急増するM&A。スタートアップの新たなる可能性

スタートアップの多くはEXITを目指す。EXITとはスタートアップの株主(創業者など)やベンチャーキャピタル(以下、VC)が投資した資金を回収する方法をいう。EXITには、大きく分けてIPOとM&A(合併・買収)のふたつがある。
国内スタートアップのEXITはこれまでIPOが中心で、2016年はIPOの件数がM&A件数の4倍に上った。2017年には約2倍に、2018年1~10月の国内IPO件数は69件で、M&A件数の1.4倍と、年々その差は縮まっている。これはEXITの方法として、M&Aの支持が高まっている証拠だろう。(参考:https://www.nikkei.com/article/DGKKZO38159600V21C18A1MM8000/)
それでは、なぜ近年スタートアップで売却が増加しているのか。買手側、売手側から見た、M&Aのメリットとデメリットを共にまとめた。
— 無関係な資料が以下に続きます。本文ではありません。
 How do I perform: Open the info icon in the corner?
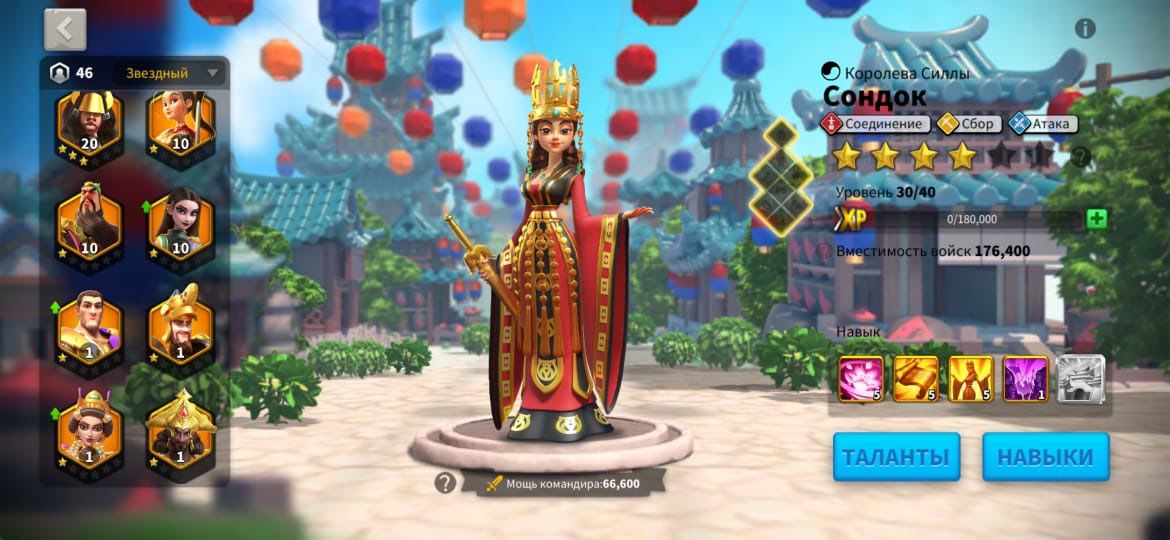(x=1085, y=28)
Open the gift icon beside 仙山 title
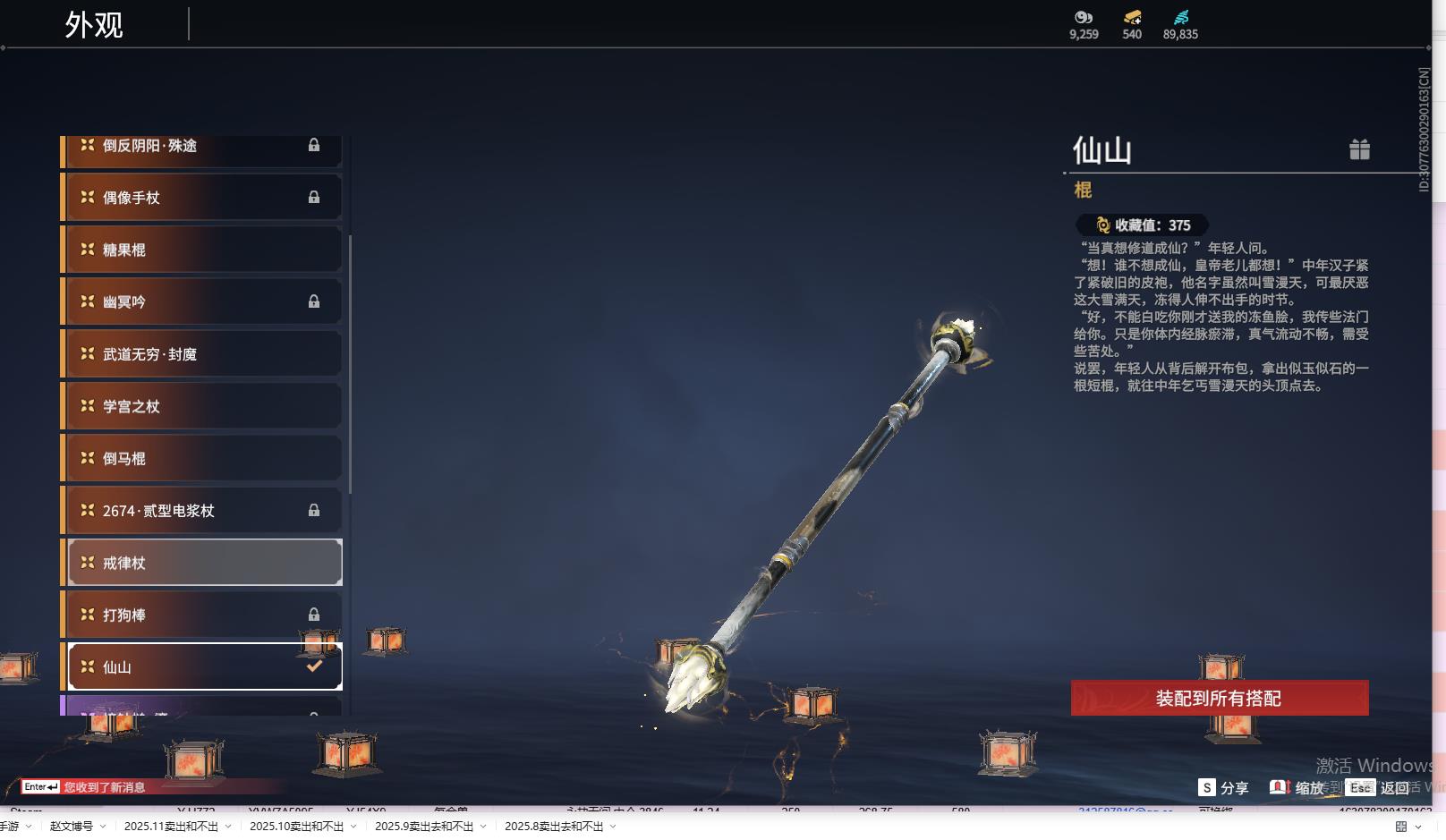The image size is (1446, 840). [x=1359, y=149]
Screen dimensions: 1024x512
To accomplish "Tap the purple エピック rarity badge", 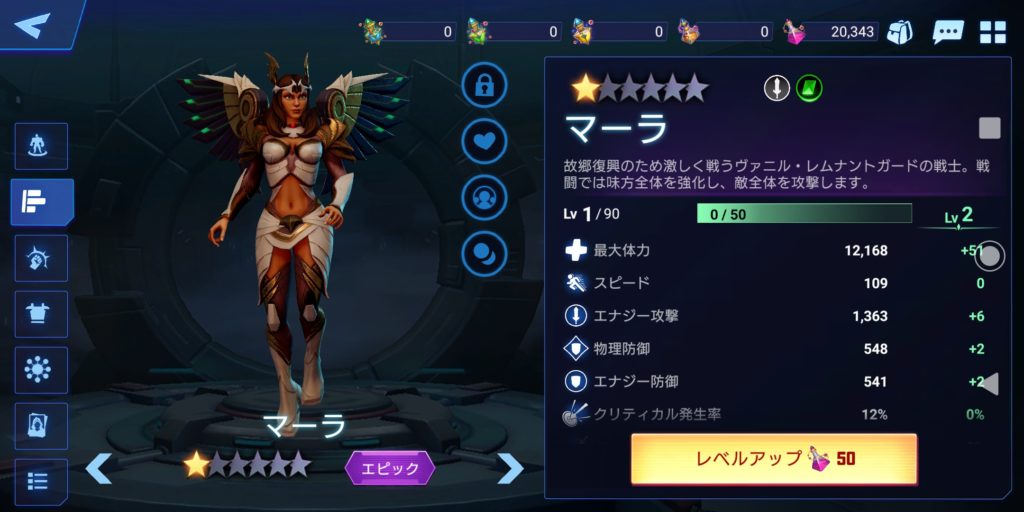I will (390, 467).
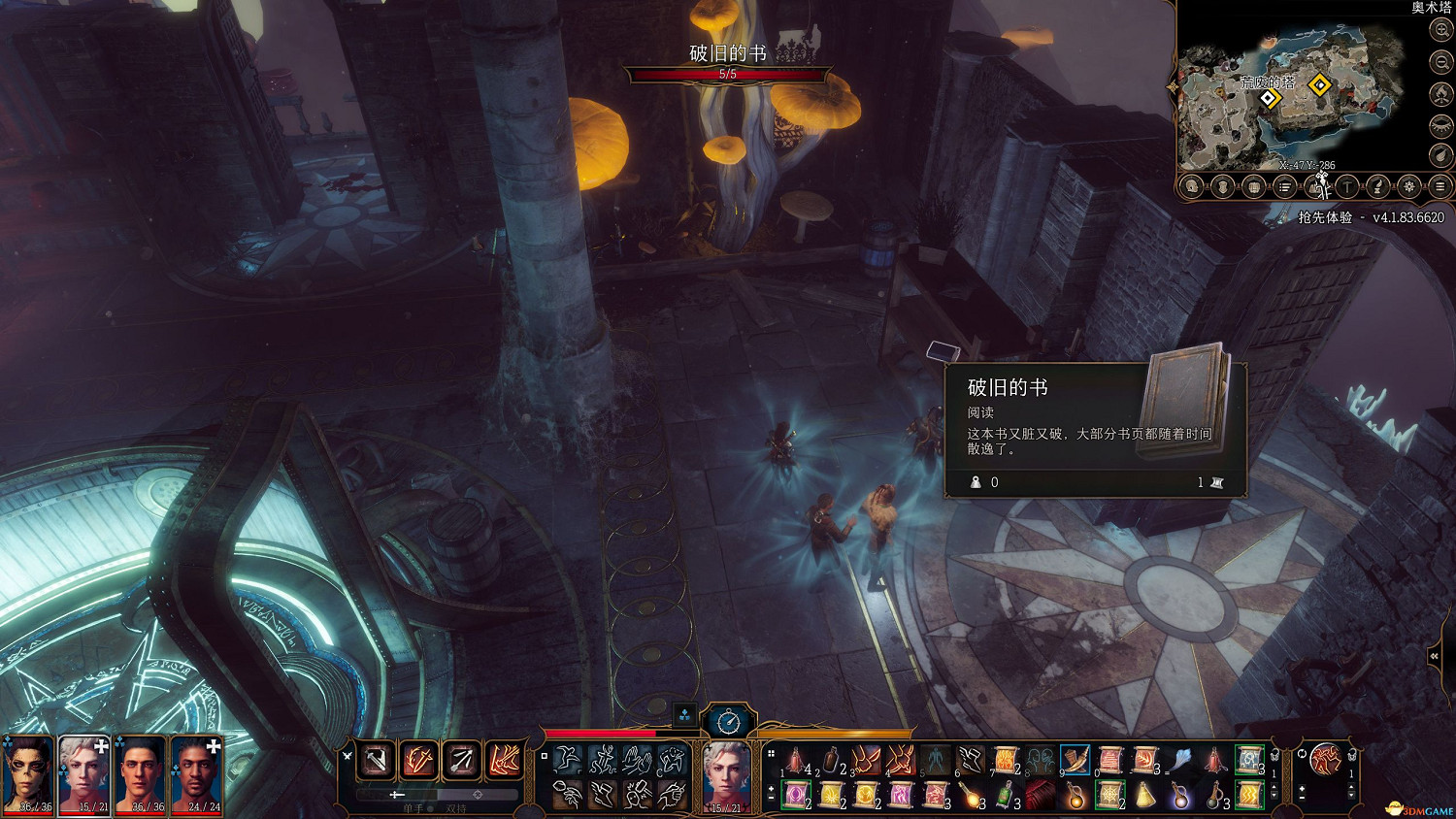The image size is (1456, 819).
Task: Select the white-haired party portrait with 15/21 HP
Action: coord(84,775)

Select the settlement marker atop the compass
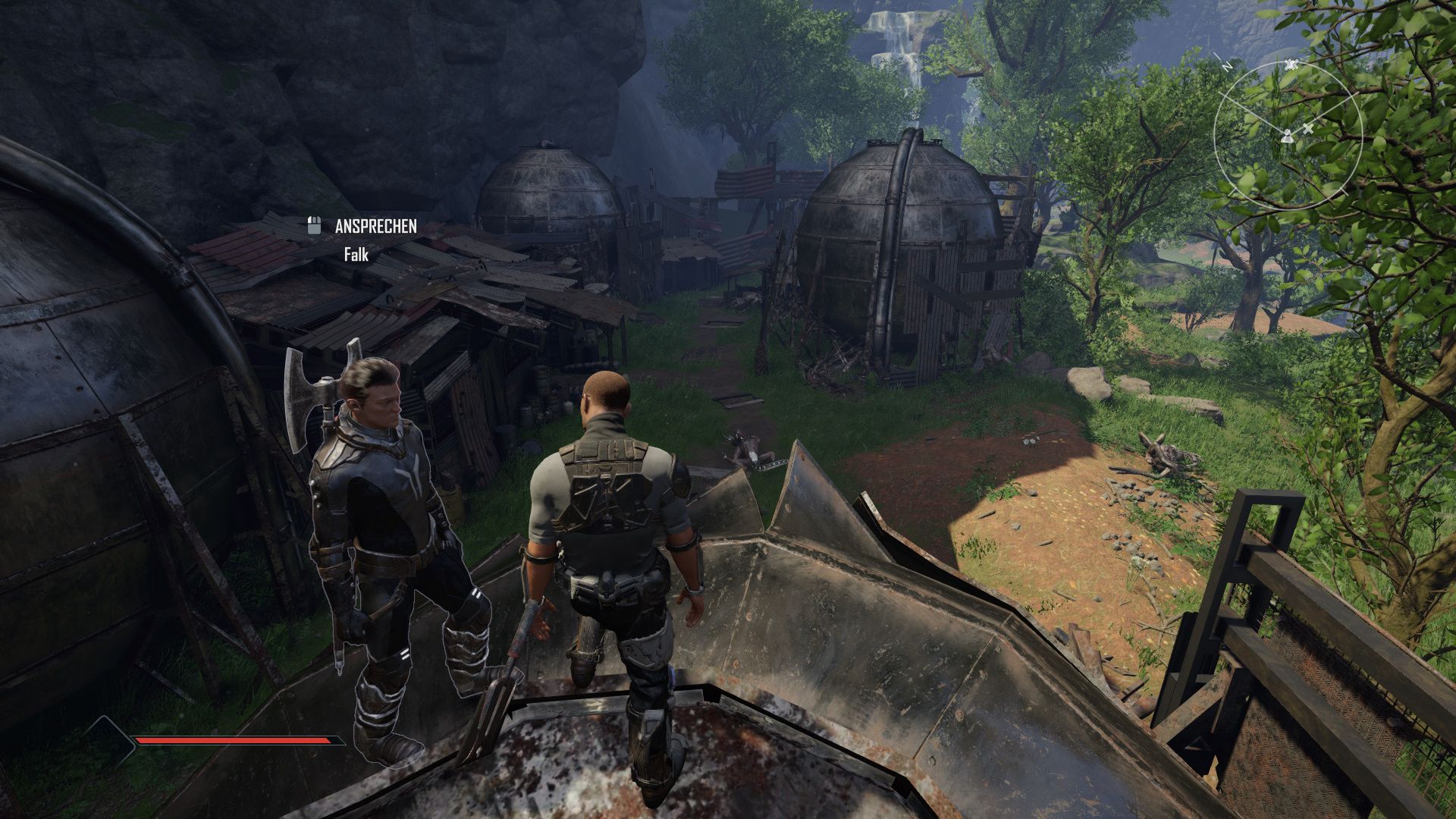pos(1291,64)
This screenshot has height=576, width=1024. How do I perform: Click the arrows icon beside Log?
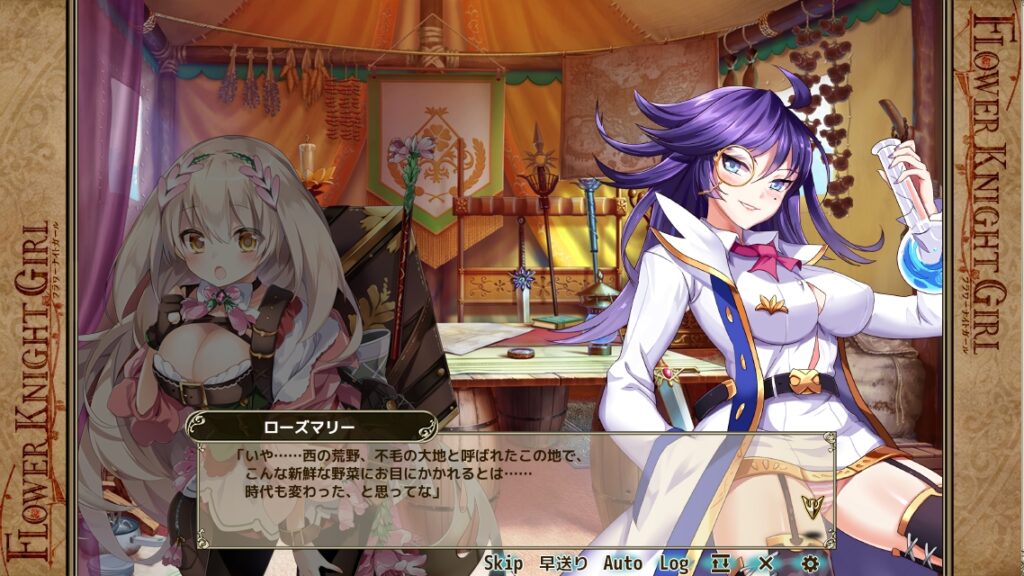[721, 563]
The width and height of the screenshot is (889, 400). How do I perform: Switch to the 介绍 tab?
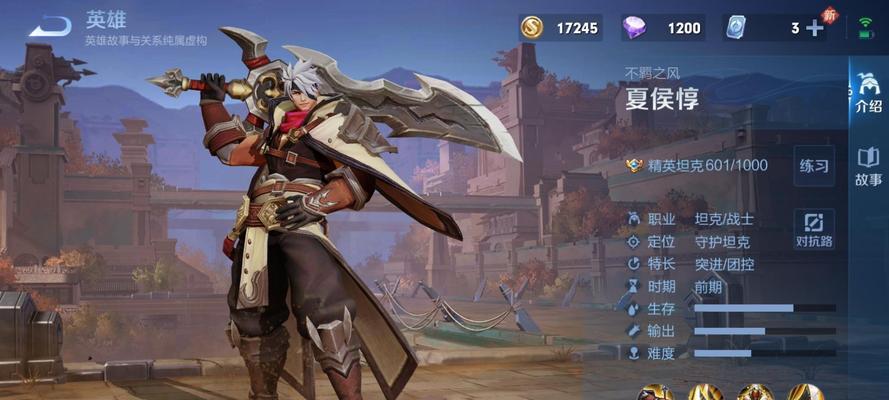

参考:https://www.ycg-advisory.jp/whats_ma/merit/#demerit_buy

参考:https://www.recof.co.jp/knowledge/
大企業がスタートアップとのオープンイノベーションに乗り出しているため、IPOよりもM&Aの方が取り組みやすい環境になりつつある。上記のメリットと・デメリットを踏まえると、近年M&Aが増えている理由はこの一言に集約されるだろう。
2018年スタートアップのM&Aトレンド
ここからは2018年M&A市場のトレンドを事例と合わせて解説しよう。
M&Aが活発に行われた企業の特徴を一言で表すと「高い技術力を持つ」ことが挙げられる。つまり、先進的な技術を用い、ビジネスを行なっている企業が多いのだ。
2018年のM&Aは合計76件だった(STARTUP DB編集部調べ)。76件をSTARTUP DBのカテゴリーに従い分類し、多い順にまとめると以下の図に表される。

さらにサブカテゴリーでも分類し、上位をまとめた。

ここからは、サブカテゴリーの中で最も多かったAI、件数が多くないものの近年話題に上る仮想通貨、「リアルテック」と呼ばれるカテゴリーに属するロボットから、2018年の事例を紹介する。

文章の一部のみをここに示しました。